O Contran e o governo federal anunciaram recentemente uma série de mudanças para quem pretende obter ou atualizar a Carteira Nacional de Habilitação (CNH).
Entre as novidades está a possibilidade de renovar o documento de forma automática e sem cobrança de taxas para alguns condutores.
A medida, porém, não abrange todos. Pessoas com 70 anos ou mais não poderão utilizar esse mecanismo e continuarão sujeitas ao processo tradicional de renovação.
A exclusão ocorre porque essa faixa etária segue prazos de validade menores e exige acompanhamento mais frequente da aptidão para dirigir.
Motoristas com 70 anos não terão renovação automática na CNH
A regra da renovação automática foi criada para simplificar o procedimento de atualização da CNH e reduzir custos, principalmente para quem mantém um histórico de condução sem infrações.
Funciona assim: se o motorista completar o período de validade do documento sem registrar pontos no ano anterior, ele poderá renovar a habilitação sem precisar comparecer presencialmente aos órgãos de trânsito.
Esse benefício vale para documentos que estejam dentro dos prazos já definidos pelo governo, que variam conforme a idade do condutor.
Além disso, motoristas com 50 anos ou mais poderão usar o recurso uma única vez. Depois disso, voltam ao procedimento comum.
Renovação automática da CNH não será feita em alguns casos
Apesar do esforço de facilitar o processo, a medida não se aplica a todas as situações. Quem tem recomendação médica para reduzir o prazo de validade da CNH fica de fora.
Isso ocorre no caso de doenças progressivas, como Alzheimer, que exigem reavaliações periódicas para garantir a segurança no trânsito.
Nesses casos, a atualização automática perde sentido, já que o estado de saúde do condutor precisa ser verificado por um profissional.

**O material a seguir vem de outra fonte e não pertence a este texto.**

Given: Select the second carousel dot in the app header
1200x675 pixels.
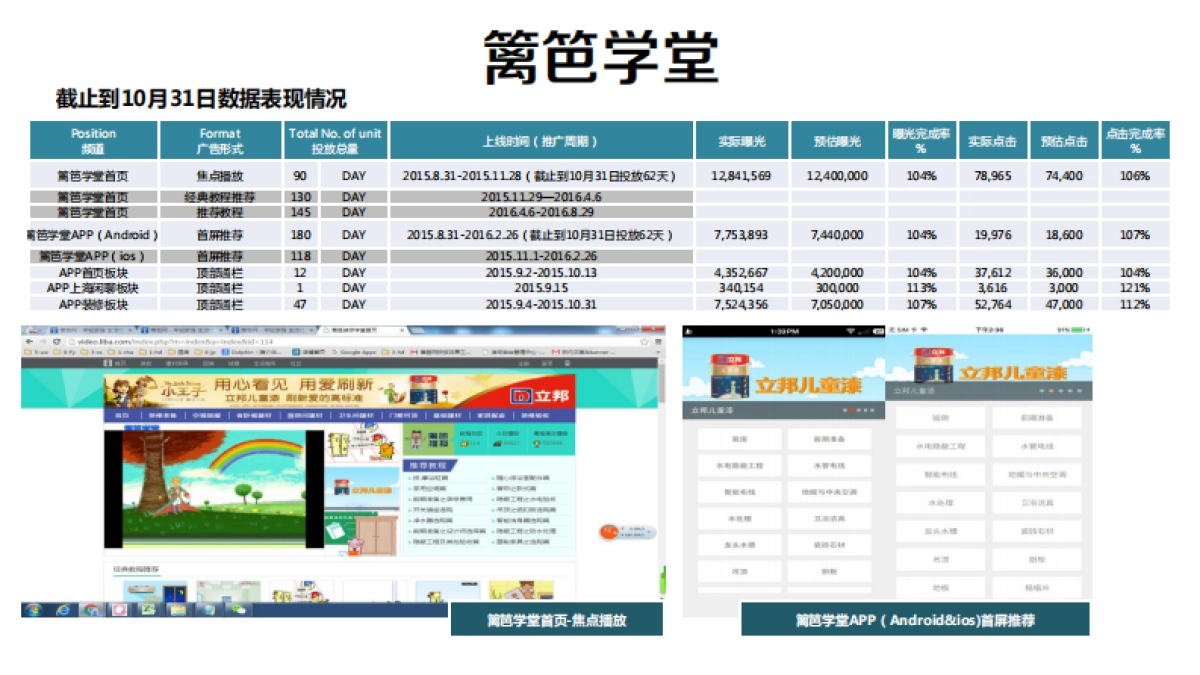Looking at the screenshot, I should pos(852,409).
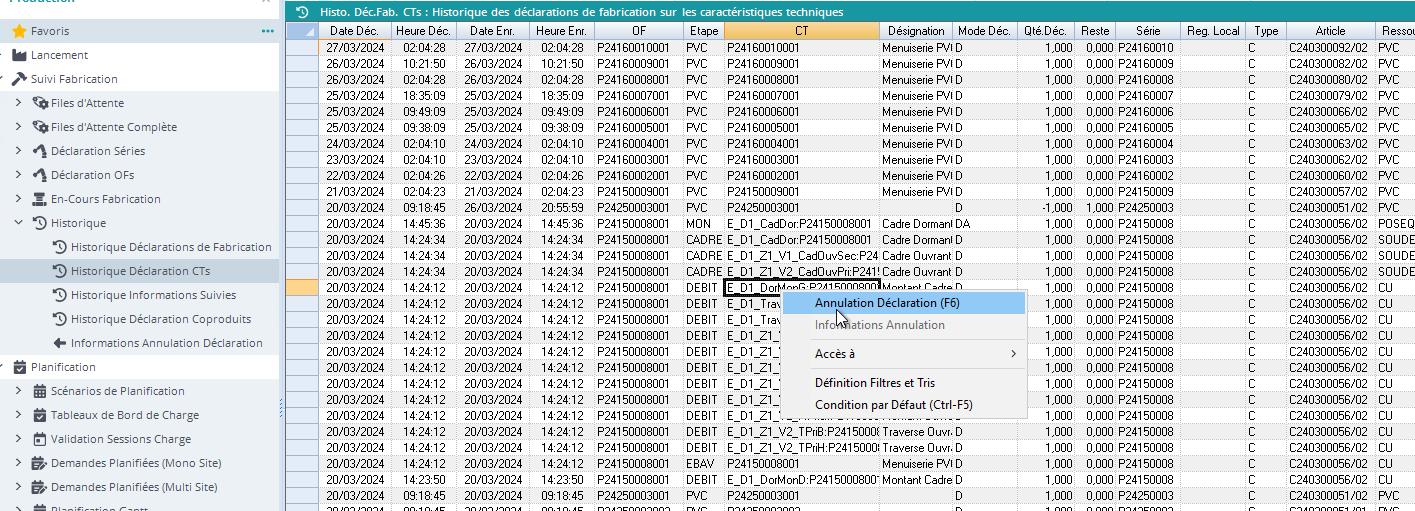Sort by the Date Déc. column header
The width and height of the screenshot is (1415, 511).
355,31
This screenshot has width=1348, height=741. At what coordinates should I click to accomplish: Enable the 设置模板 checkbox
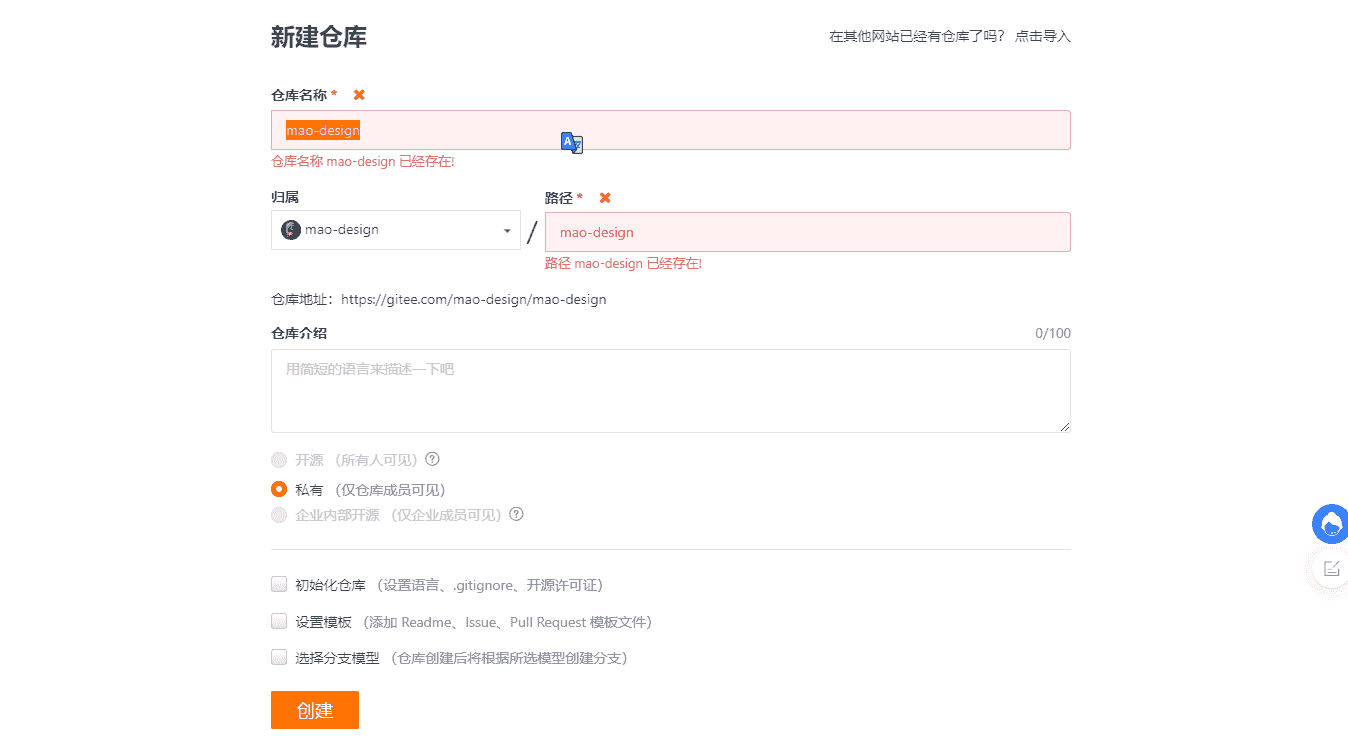(279, 621)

O grupo de 70 anos ou mais também não entra no novo modelo. Para esses motoristas, a legislação prevê um período de validade da CNH mais curto, o que torna obrigatória a reavaliação presencial.
O governo entende que o acompanhamento mais próximo é necessário para assegurar que o condutor mantenha as condições físicas e cognitivas exigidas para dirigir.
A mudança faz parte de um pacote mais amplo voltado a reduzir gastos e tornar o processo de habilitação menos oneroso.
Entre as ações previstas estão a padronização dos exames médicos e psicológicos pelo valor de 180 reais em todo o país e a opção de abrir mão da versão impressa da carteira, o que elimina o custo de emissão.
Mesmo assim, para quem já chegou aos 70, a renovação continua dependendo da consulta presencial e do cumprimento das etapas habituais.